Il lui regarda le con, en lui soulevant le cul… Il la laissa retomber, en éclatant de rire:
— Ma foi, la gueuse n'a plus qu'un cul, ou qu'un con… je ne sais lequel… Mais est-elle bien morte?
Il la déshabilla, l'emporta nue dans l'autre pièce, la mit sur une grande table; alla prendre un vaste saladier; tira un bistouri [Nous le voyions par la cloison vitrée].
— Décharnons-la.
Il lui cerna la partie charnue des seins, la motte tout entière, la chair des cuisses; lui fendit le ventre, lui arracha le coeur, les poumons, le foie, la vessie, la matrice; la retourna, lui enleva la chair des fesses, lui coupa les pieds chaussés, qu'il mit dans une poche, les mains, qu'il serra dans l'autre. Il la retourna encore; lui coupa la langue, la tête, ôta la chair des bras. Il vint ensuite chercher sa chemise et un drap du lit, en disant:
— Voilà un bon régal pour nos moines et pour moi.

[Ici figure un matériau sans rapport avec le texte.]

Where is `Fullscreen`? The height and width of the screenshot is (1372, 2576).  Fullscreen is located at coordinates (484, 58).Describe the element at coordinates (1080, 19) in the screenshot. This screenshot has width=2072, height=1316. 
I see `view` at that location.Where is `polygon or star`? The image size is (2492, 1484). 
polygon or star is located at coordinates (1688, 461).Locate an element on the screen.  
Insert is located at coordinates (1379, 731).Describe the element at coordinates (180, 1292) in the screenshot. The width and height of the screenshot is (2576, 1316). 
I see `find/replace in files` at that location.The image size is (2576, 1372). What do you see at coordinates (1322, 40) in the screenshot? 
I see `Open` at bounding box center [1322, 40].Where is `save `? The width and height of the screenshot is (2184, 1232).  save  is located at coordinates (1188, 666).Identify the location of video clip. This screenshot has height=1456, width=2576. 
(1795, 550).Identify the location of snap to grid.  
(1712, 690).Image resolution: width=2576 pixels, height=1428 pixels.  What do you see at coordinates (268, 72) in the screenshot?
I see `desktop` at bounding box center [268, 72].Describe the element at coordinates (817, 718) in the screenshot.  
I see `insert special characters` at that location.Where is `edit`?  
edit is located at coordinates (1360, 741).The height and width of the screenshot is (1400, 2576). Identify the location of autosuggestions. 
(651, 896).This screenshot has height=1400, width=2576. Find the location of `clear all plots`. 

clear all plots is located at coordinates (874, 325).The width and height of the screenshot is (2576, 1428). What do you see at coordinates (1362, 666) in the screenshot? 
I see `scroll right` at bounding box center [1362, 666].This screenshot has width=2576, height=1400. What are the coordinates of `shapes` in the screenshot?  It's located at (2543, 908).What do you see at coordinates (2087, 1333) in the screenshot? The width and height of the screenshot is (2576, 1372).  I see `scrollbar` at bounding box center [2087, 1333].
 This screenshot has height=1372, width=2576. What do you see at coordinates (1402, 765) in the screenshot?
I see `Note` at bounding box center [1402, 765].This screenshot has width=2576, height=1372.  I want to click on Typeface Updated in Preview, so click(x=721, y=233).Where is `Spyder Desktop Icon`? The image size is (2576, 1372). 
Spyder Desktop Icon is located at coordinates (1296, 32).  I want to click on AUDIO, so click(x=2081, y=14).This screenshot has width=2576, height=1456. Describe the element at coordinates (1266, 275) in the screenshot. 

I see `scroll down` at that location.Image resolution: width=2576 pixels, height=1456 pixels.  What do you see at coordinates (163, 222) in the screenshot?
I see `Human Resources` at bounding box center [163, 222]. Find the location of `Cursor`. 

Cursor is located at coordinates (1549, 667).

Le terrible anthropophage mit le saladier dans la chemise; ensevelit le corps dans le drap; fit lever Vitnègre pour le coudre; puis il lui dit de publier le lendemain que sa femme se mourait; de la mettre le soir dans une bière, et que lui moine se chargeait de la faire enterrer. Et, après lui avoir recommandé de bien effacer au grand jour toutes les traces de sang, il sortit vers les 3 heures du matin, emportant son saladier de chair humaine.
Vitnègre pleura d'abord. Mais, nous ayant entendu remuer pour sortir, le lâche eut une frayeur si grande qu'il alla s'enclore dans son petit cabinet. Nous sortîmes donc tout à notre aise. Comme nous traversions la petite cour, nous entendîmes les voisins qui disaient fort bas:
— Il ne l'a pas tuée; voilà qu'on l'emmène!…
Nous nous mimes à fuir par de petites rues, dès que nous fumes dehors, de peur d'être suivis. Et bien à-propos! nous entendîmes courir. Mais on ne prenait pas notre chemin. Je remenai ma fille à sa pension, laissant là Timori, pour observer, et lui promettant de revenir dans une demi-heure.